# [JOB]
Please turn the items below into a JSON list of strings, one string per line, leaving out blank lines.

Top of RECORDS TO PROCESS

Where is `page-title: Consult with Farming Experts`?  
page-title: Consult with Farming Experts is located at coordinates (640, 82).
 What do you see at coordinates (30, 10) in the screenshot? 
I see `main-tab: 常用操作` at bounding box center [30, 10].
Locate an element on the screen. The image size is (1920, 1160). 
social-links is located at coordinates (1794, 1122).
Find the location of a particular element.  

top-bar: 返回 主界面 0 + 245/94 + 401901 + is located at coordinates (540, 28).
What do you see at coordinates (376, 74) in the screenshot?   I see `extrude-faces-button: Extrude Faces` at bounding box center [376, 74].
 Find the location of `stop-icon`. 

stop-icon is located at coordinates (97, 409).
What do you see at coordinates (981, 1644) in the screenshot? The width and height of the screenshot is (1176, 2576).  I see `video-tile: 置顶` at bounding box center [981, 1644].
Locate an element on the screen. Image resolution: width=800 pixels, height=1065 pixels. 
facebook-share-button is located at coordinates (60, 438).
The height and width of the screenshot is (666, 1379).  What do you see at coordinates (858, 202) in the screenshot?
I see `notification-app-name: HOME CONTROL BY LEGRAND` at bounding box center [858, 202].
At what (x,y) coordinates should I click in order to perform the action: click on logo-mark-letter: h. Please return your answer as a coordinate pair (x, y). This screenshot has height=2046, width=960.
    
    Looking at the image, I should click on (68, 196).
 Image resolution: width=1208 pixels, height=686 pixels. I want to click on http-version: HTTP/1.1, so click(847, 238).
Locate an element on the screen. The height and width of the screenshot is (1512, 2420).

Bottom of RECORDS TO PROCESS

# [ANSWER TO THE EXERCISE]
[
  "Where is `page-title: Consult with Farming Experts`?  ",
  "page-title: Consult with Farming Experts is located at coordinates (640, 82).",
  " What do you see at coordinates (30, 10) in the screenshot? ",
  "I see `main-tab: 常用操作` at bounding box center [30, 10].",
  "Locate an element on the screen. The image size is (1920, 1160). ",
  "social-links is located at coordinates (1794, 1122).",
  "Find the location of a particular element.  ",
  "top-bar: 返回 主界面 0 + 245/94 + 401901 + is located at coordinates (540, 28).",
  "What do you see at coordinates (376, 74) in the screenshot?   I see `extrude-faces-button: Extrude Faces` at bounding box center [376, 74].",
  " Find the location of `stop-icon`. ",
  "stop-icon is located at coordinates (97, 409).",
  "What do you see at coordinates (981, 1644) in the screenshot? The width and height of the screenshot is (1176, 2576).  I see `video-tile: 置顶` at bounding box center [981, 1644].",
  "Locate an element on the screen. Image resolution: width=800 pixels, height=1065 pixels. ",
  "facebook-share-button is located at coordinates (60, 438).",
  "The height and width of the screenshot is (666, 1379).  What do you see at coordinates (858, 202) in the screenshot?",
  "I see `notification-app-name: HOME CONTROL BY LEGRAND` at bounding box center [858, 202].",
  "At what (x,y) coordinates should I click in order to perform the action: click on logo-mark-letter: h. Please return your answer as a coordinate pair (x, y). This screenshot has height=2046, width=960.",
  "    Looking at the image, I should click on (68, 196).",
  " Image resolution: width=1208 pixels, height=686 pixels. I want to click on http-version: HTTP/1.1, so click(847, 238).",
  "Locate an element on the screen. The height and width of the screenshot is (1512, 2420)."
]